2.5 基于優化的電轉化策略在三孢布拉霉中的應用

將線性化質粒pUC57-AMA1-pgpdA-btwc-1c-TrpC在上述最優電轉條件下轉化至野生型三孢布拉霉中，在25 ℃條件下培養4～5 d，轉化效率為30 CFU/μg。在80 μg/mL的麥汁固體培養基中傳代3次后提取基因組以確定為陽性轉化子，隨后以pgpdA-btwc-1c框為篩選序列，采用引物C-F與C-R進行PCR共篩選到8個穩定的陽性轉化子(圖6-a)。將btwc-1c過表達菌株與野生型菌株培養在光照培養箱中，以tef1[24](轉錄因子編碼基因)作為內源參照基因。實時熒光定量PCR分析結果表明轉化菌中btwc-1c的基因相對表達水平約為野生型菌株的2.5倍(圖6-b)，顯示了電轉化的重組載體在三孢布拉霉中表達了btwc-1c；表型分析結果表明轉化菌中β-胡蘿卜素含量相對于野生菌提高了約2.1倍，證明了轉化菌中表達的btwc-1c能夠誘導β-胡蘿卜素的合成。

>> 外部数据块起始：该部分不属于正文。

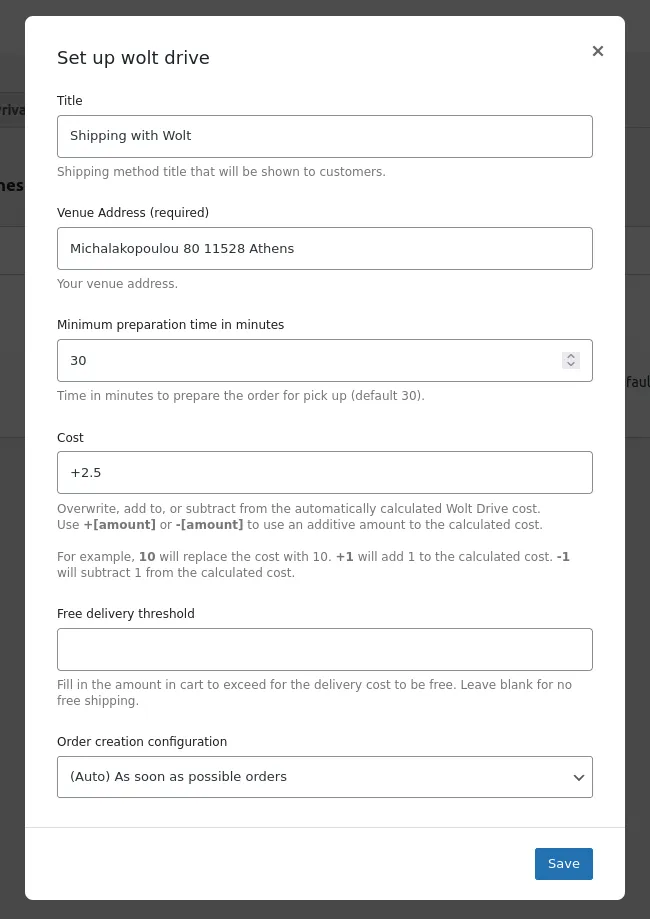This screenshot has height=919, width=650.
Task: Focus the empty Free delivery threshold box
Action: [x=325, y=649]
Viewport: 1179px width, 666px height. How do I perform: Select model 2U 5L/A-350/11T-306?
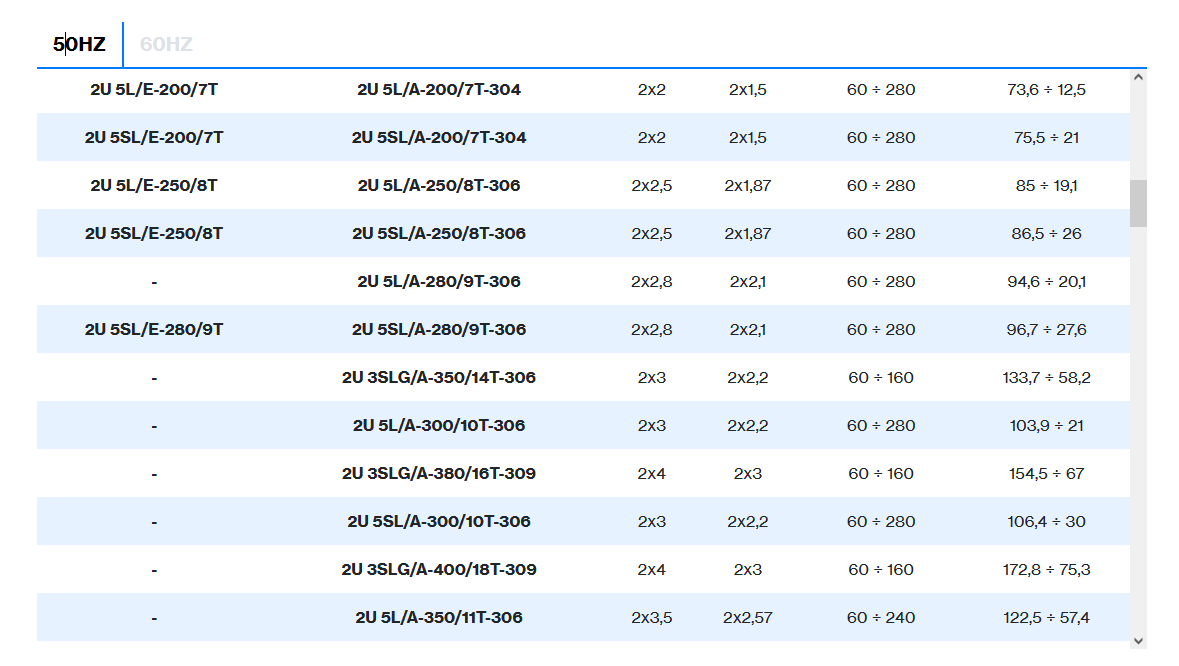[x=439, y=617]
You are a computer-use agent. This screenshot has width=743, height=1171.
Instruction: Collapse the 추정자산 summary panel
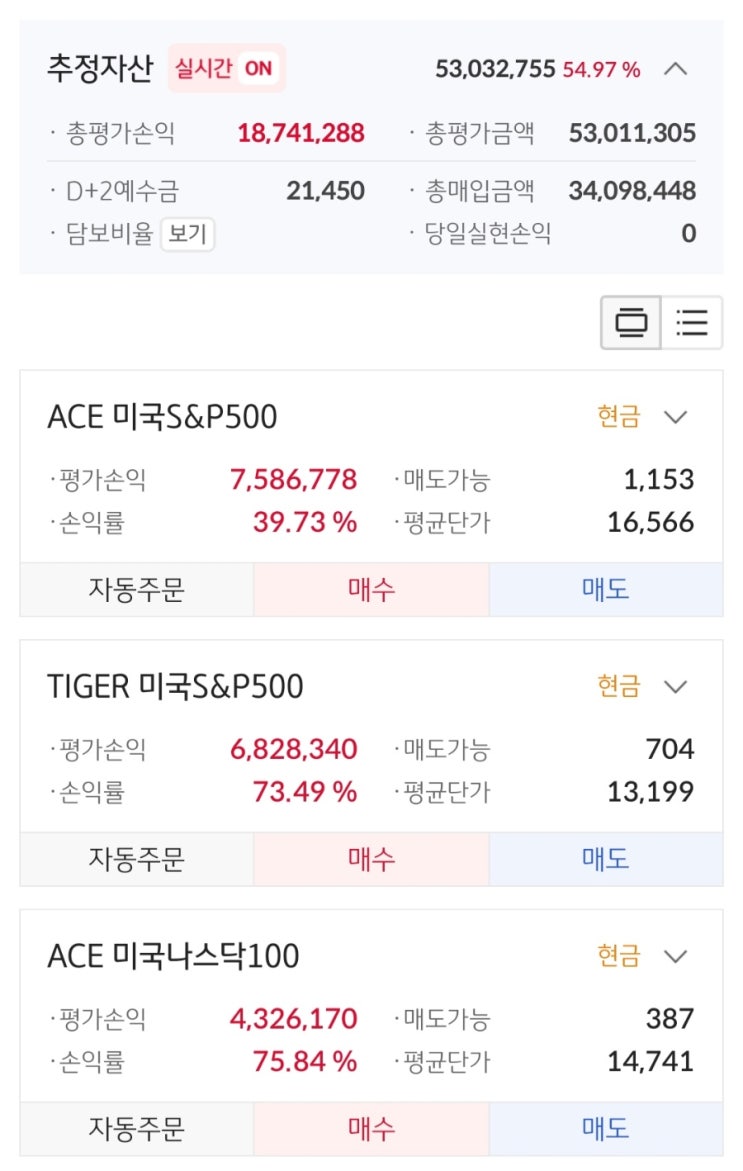click(x=676, y=69)
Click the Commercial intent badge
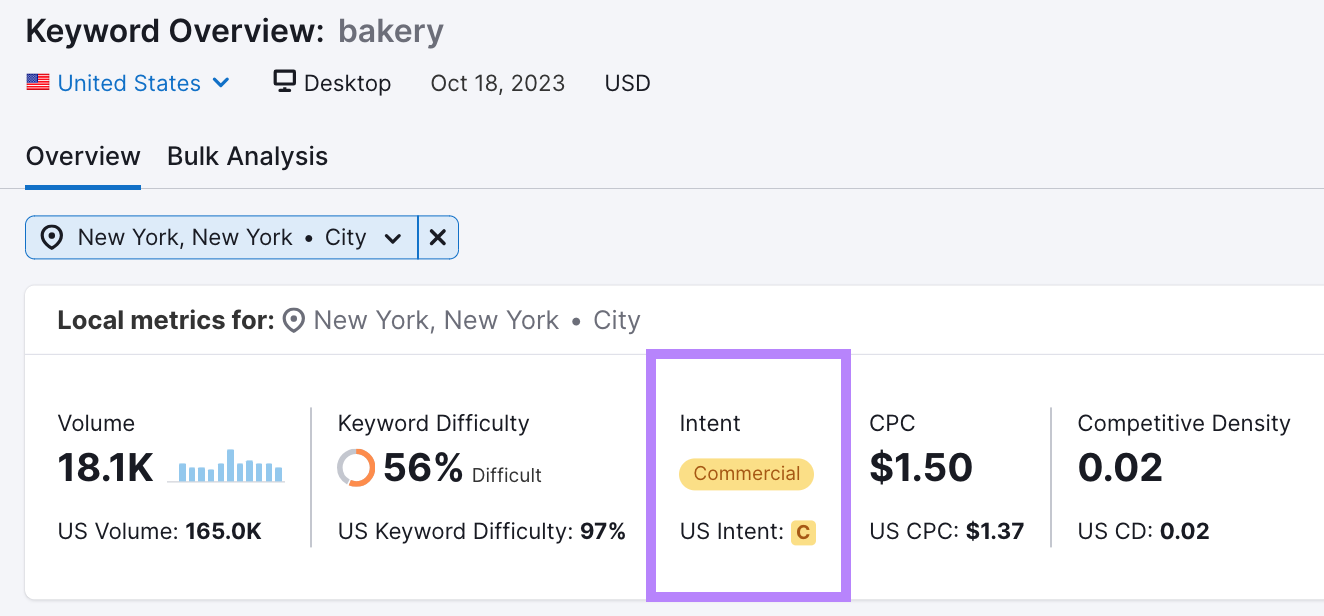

表4 正交分析表Table 4 Orthogonal analysis table

表5 方差分析表Table 5 Table of variance analysis

M-DNA maker；1-陰性對照，以野生型為模板的PCR結果； 2-陽性對照，pUC57-AMA1-pgpdA-btwc-1c-TrpC-hph 為模板的PCR擴增結果；3～8-陽性轉化子的PCR擴增結果; WT-野生型三孢布拉霉；btwc-1c+-btwc-1c基因過表達的三孢布拉霉 a-pgpdA-btwc-1c框的電泳圖；b-btwc-1c基因過表達菌株與 野生型菌株相對表達水平及β-胡蘿卜素含量的比較圖6 btwc-1c基因過表達菌株的檢測Fig.6 Detection of btwc-1c gene overexpression strain

3 結論

目前對于三孢布拉霉進行遺傳轉化方法有農桿菌侵染原生質體[5]、原生質體轉化[6]及電轉原生質體[7]等，因轉化效率低造成它們的敲除效率僅在1%～10%。CRISPR/Cas9是最近幾年比較熱門的對微生物進行分子改造的方法，成功實現了對粗糙脈孢菌[25]、黃青霉[26]及米曲霉[27]等絲狀真菌的分子改造。為了提高編輯效率，一般對這些絲狀真菌采用雙質粒進行同時導入。然而，由于農桿菌侵染操作繁瑣、不能同時進行多質粒轉化，且對三孢布拉霉原生質體侵染效率較低導致開發出高效率的編輯策略受到了限制。而電轉化原生質體能夠克服上述多種問題，從而提供了一個潛在的解決方案。為了構建高效的轉化方法從而提升三孢布拉霉的分子改造效率，本研究對三孢布拉霉電擊轉化原生質體進行了優化，包括制備原生質體的酶解時間、電壓大小與電脈沖時間、緩沖液種類、核酸濃度及再生時間等。通過單因素試驗及正交試驗分析最終確定了對培養48 h的三孢布拉霉在0.6 mol/L NaCl酶解液中避光酶解3 h，在1 mol/L的山梨醇電脈沖緩沖液中，核酸添加量為2.5 μg/mL，在0.4 kV、2 ms 的電轉條件下進行電轉，電轉后再生培養3 h，最后涂布在含80 μg/mL潮霉素的麥汁固體培養基中，轉化效率達到了35.1 CFU/μg。最后，以電轉化btwc-1c基因為例，轉化菌中btwc-1c基因表達水平和β-胡蘿卜素合成水平分別提高了2.5倍和2.1倍，證明了本研究建立的轉化方法能夠有效地進行基因轉化，為研究三孢布拉霉中類胡蘿卜素合成調控基因的功能奠定了堅實的基礎。